Member of the Idaho House of Representatives from the 13th district
- In office December 1, 2012 – December 1, 2020
- Preceded by: Christy Perry
- Succeeded by: Ben Adams

Member of the Idaho House of Representatives from the 12th district
- In office December 1, 2002 – December 1, 2012
- Preceded by: Bill Deal
- Succeeded by: Rick Youngblood

Member of the Idaho House of Representatives from the 11th district
- In office December 1, 2000 – December 1, 2002
- Preceded by: Bill Taylor
- Succeeded by: Gary W. Bauer

Personal details
- Born: September 19, 1942 (age 83) Boise, Idaho, U.S.
- Died: January 28, 2023
- Party: Republican
- Spouse: Ann
- Children: 6

= Gary Collins (Idaho politician) =

American politician from Idaho

Gary E. Collins (born September 19, 1942) is an American politician who served as a member of the Idaho House of Representatives from 2000 to 2020.

==Education==
Collins graduated from Kuna High School.

==Elections==

=== Idaho House of Representatives District 13 Seat B ===

==== 2018 ====
Collins defeated Lori Shewmaker in the Republican primary with 62.2% of the vote. Collins defeated Democratic nominee Chris Ho with 65.8% of the vote.

==== 2016 ====
Collins defeated Alan C. Jones again in the Republican primary this time with 70.9% of the vote. Collins was unopposed in the general election.

==== 2014 ====
Collins defeated Alan C. Jones in the Republican primary with 73.1% of the vote. Collins was unopposed in the general election.

==== 2012 ====
Redistricted to District 13, and with Representative Christy Perry re-districted to District 11, Collins was unopposed for the May 15, 2012, Republican primary, and unopposed for the general election on November 6, 2012.

=== Idaho House of Representatives District 12 Seat B ===

==== 2010 ====
Collins won the May 25, 2010, Republican primary with 2,807 votes (75.2%) against Greg Collett, and won the November 2, 2010, general election with 5,970 votes (72.2%) against Melissa Sue Robinson (D).

==== 2008 ====
Unopposed for the May 27, 2008, Republican primary, Collins won with 2,086 votes; Freeman had been unopposed for the Democratic primary, setting up a rematch.

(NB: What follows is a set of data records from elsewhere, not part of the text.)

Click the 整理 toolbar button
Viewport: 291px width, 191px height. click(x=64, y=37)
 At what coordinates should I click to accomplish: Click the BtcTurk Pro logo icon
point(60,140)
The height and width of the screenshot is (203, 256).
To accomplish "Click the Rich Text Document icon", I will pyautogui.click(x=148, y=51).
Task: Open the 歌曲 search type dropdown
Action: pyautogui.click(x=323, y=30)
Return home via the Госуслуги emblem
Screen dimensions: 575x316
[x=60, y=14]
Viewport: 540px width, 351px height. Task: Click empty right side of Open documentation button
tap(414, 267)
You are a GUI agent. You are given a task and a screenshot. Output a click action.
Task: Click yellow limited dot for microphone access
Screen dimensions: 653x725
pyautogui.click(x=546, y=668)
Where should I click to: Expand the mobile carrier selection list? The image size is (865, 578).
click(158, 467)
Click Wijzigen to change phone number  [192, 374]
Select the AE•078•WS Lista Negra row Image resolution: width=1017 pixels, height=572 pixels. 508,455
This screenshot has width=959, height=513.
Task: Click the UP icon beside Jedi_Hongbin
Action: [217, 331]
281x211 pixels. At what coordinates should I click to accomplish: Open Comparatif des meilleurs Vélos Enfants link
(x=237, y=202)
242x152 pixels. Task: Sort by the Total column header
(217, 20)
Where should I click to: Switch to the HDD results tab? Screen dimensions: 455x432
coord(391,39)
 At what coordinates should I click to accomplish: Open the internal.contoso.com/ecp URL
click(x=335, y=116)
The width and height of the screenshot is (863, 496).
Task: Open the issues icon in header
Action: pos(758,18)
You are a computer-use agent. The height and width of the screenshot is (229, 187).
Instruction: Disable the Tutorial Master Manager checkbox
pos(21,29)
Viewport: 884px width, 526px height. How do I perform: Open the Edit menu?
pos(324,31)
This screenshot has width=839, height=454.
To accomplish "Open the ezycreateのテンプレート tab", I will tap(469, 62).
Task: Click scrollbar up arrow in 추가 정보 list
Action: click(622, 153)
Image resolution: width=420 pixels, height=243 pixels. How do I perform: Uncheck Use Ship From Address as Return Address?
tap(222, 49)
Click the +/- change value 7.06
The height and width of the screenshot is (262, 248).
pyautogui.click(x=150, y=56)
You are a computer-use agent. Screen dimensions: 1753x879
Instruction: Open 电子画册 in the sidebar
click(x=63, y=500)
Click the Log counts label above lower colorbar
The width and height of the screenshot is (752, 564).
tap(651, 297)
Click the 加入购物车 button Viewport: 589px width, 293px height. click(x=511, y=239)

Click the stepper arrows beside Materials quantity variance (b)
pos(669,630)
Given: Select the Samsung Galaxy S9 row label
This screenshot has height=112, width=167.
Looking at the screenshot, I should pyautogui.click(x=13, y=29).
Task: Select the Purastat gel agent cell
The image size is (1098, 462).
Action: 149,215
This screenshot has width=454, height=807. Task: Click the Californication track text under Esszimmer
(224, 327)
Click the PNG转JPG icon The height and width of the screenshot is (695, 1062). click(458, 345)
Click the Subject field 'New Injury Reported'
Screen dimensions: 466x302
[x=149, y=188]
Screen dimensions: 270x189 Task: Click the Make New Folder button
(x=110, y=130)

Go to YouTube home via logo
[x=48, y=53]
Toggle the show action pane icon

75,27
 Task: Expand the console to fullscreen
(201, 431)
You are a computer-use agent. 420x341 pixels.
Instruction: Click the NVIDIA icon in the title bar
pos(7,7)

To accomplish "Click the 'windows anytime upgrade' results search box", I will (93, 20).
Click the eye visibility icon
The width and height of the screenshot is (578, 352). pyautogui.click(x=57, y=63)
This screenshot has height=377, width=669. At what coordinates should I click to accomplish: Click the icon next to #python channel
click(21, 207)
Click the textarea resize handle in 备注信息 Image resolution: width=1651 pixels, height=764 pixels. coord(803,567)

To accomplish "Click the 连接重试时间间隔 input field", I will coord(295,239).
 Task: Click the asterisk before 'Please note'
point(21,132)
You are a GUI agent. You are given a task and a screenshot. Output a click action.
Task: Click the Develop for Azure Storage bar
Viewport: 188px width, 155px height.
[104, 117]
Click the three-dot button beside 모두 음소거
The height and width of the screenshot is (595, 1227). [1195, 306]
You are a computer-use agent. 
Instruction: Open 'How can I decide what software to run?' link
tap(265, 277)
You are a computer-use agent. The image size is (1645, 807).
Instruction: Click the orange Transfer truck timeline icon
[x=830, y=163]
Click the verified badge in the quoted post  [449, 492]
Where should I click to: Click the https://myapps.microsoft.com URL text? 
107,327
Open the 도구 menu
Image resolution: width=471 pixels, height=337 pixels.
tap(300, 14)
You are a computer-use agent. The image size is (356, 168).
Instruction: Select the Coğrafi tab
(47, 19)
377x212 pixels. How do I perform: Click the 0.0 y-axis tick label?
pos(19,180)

Collins won the November 4, 2006, general election with 8,352 votes (65.5%) against Freeman.

==== 2006 ====
Unopposed for the May 23, 2006, Republican primary, Collins won with 2,435 votes, and won the November 7, 2006, general election with 5,781 votes (68.39%) against Sunny Freeman (D).

==== 2004 ====
Unopposed for the May 25, 2004, Republican primary, Collins won with 2,425 votes, and won the November 2, 2004, general election with 8,614 votes (69.5%) against Ralph Smith (D).

==== 2002 ====
Redistricted to 12B, and with Republican Representative W.W. 'Bill' Deal re-districted to 13B, Collins was unopposed for the May 28, 2002, Republican primary, winning with 2,279 votes, and won the November 5, 2002, general election with 5,331 votes (65.1%) against Amanda Brown (D).

=== Idaho House of Representatives District 11 Seat B ===

==== 2000 ====
When Republican Representative W.O. Taylor left the District 11 B seat open, Collins won the May 23, 2000, Republican primary with 2,821 votes (54.3%) against Curtis McKenzie, and won the November 7, 2000, general election with 11,340 votes (74.1%) against Democratic nominee Benny Antunes (D).